◆ **Data records**
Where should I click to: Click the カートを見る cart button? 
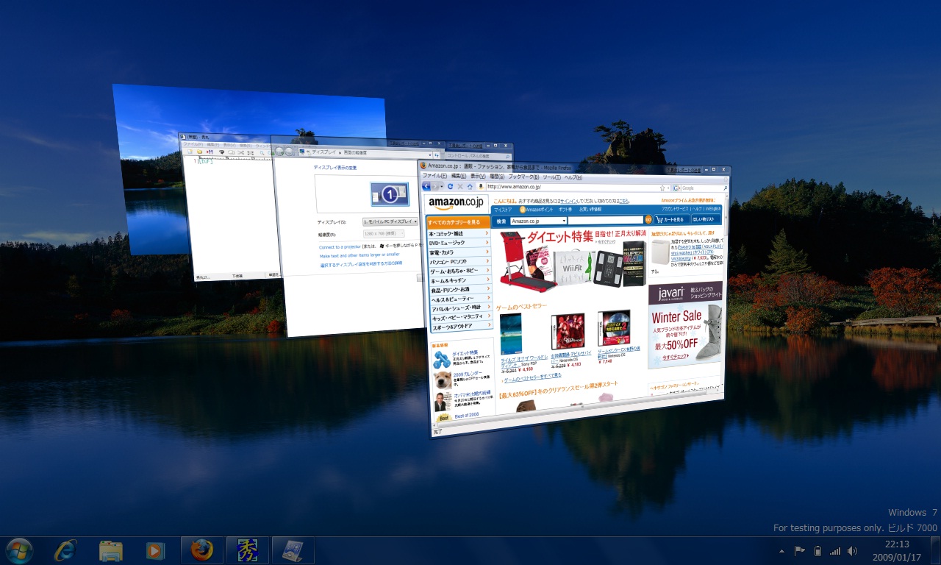670,219
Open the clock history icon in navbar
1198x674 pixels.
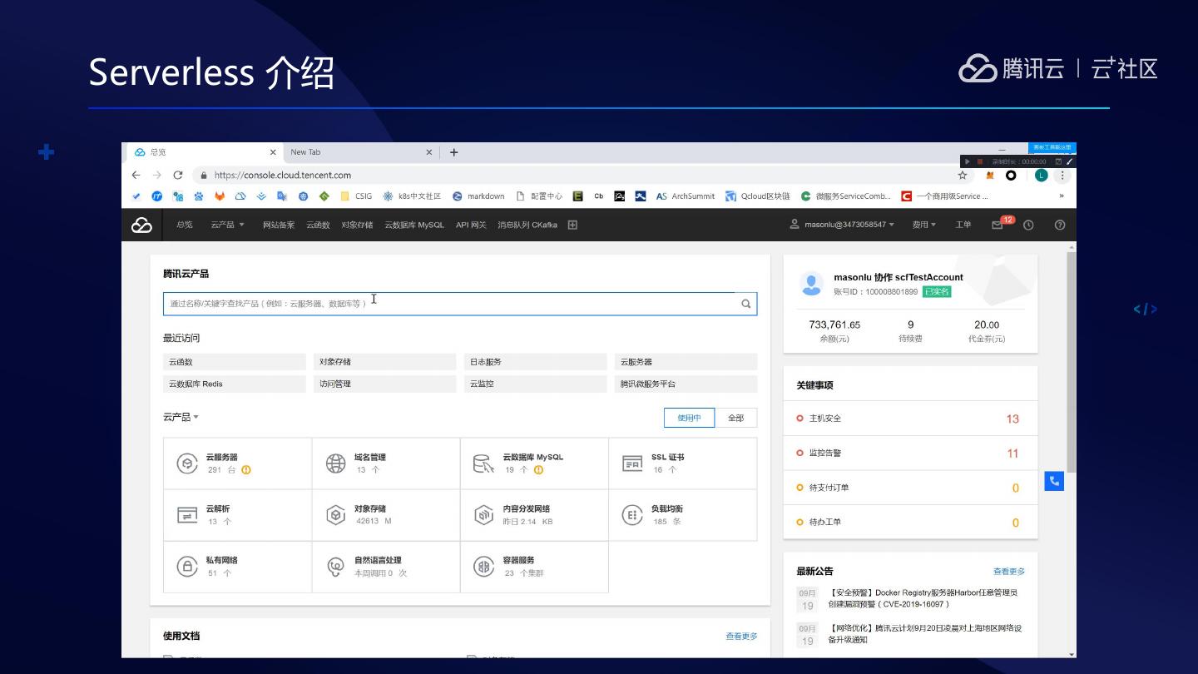(x=1028, y=225)
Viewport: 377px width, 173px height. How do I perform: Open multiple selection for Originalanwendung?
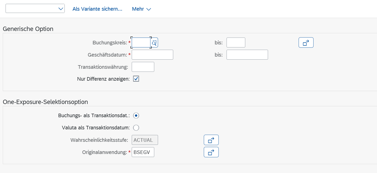211,152
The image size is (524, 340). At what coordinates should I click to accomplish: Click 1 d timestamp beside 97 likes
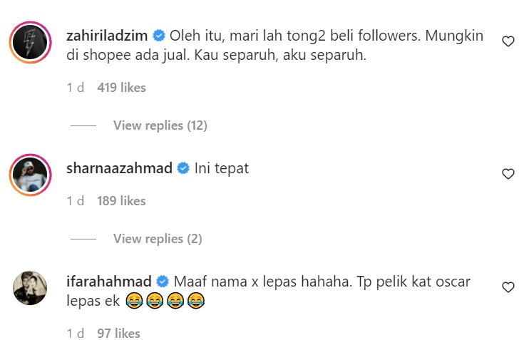(x=75, y=334)
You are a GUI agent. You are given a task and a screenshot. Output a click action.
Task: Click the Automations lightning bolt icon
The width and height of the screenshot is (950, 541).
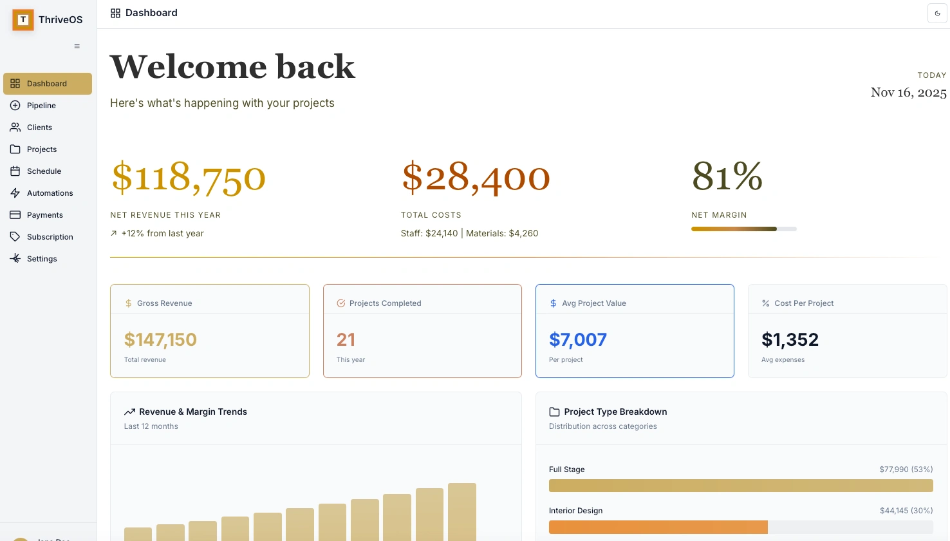pyautogui.click(x=15, y=193)
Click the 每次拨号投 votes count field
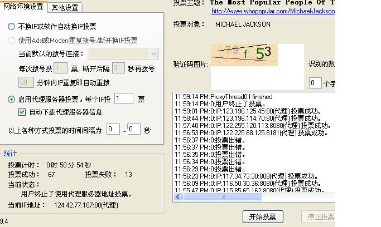This screenshot has width=381, height=227. click(61, 68)
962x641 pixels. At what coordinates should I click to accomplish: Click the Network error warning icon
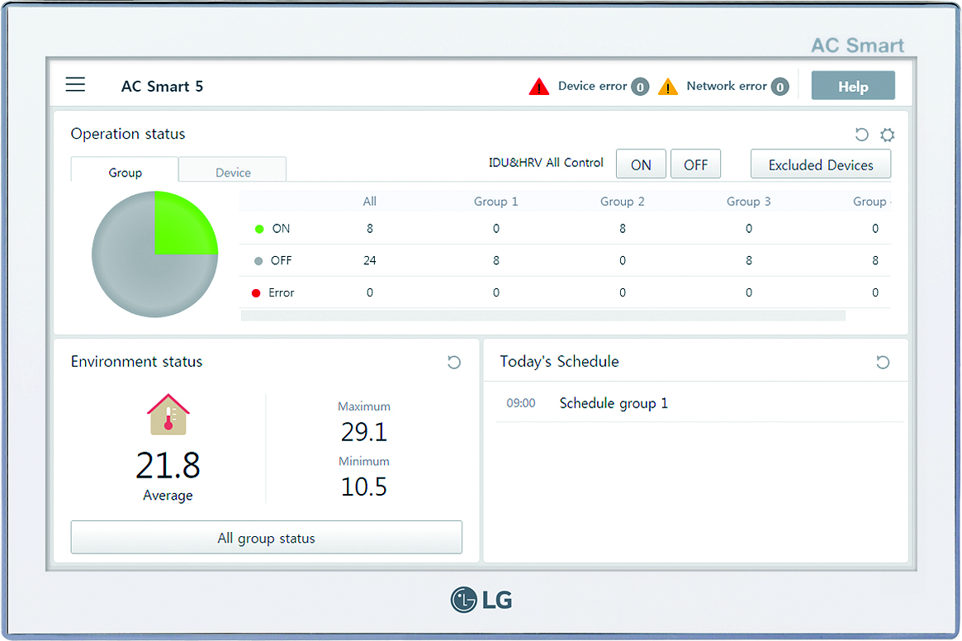[667, 86]
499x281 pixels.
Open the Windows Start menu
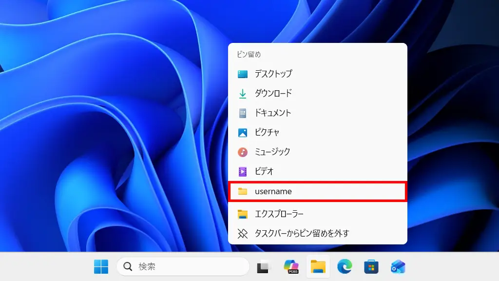point(101,267)
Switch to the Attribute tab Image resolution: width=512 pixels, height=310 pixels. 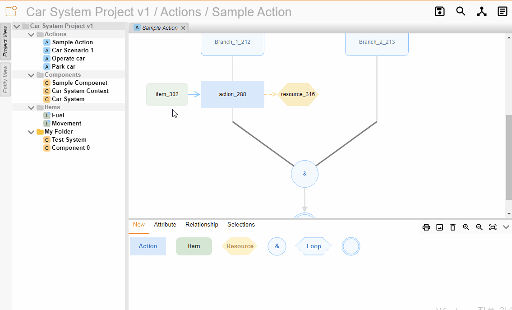click(x=165, y=224)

◆ **Assignment**
Nothing but the lines from the one with "Viewport: 377px width, 173px" to the one with "499x281 pixels." above, both included, should be transcribed, exactly and without pictures.

◆ **The completed task**
Viewport: 377px width, 173px height. How do I perform: Open multiple selection for Originalanwendung?
211,152
The image size is (524, 340). At what coordinates should I click to accomplish: Click 1 d timestamp beside 97 likes
(x=75, y=334)
You are a GUI agent. You are given a task and a screenshot. Output a click action.
Task: Click the Automations lightning bolt icon
The width and height of the screenshot is (950, 541).
pyautogui.click(x=15, y=193)
Click the 每次拨号投 votes count field
This screenshot has width=381, height=227. click(61, 68)
962x641 pixels. At what coordinates should I click to accomplish: Click the Network error warning icon
[667, 86]
499x281 pixels.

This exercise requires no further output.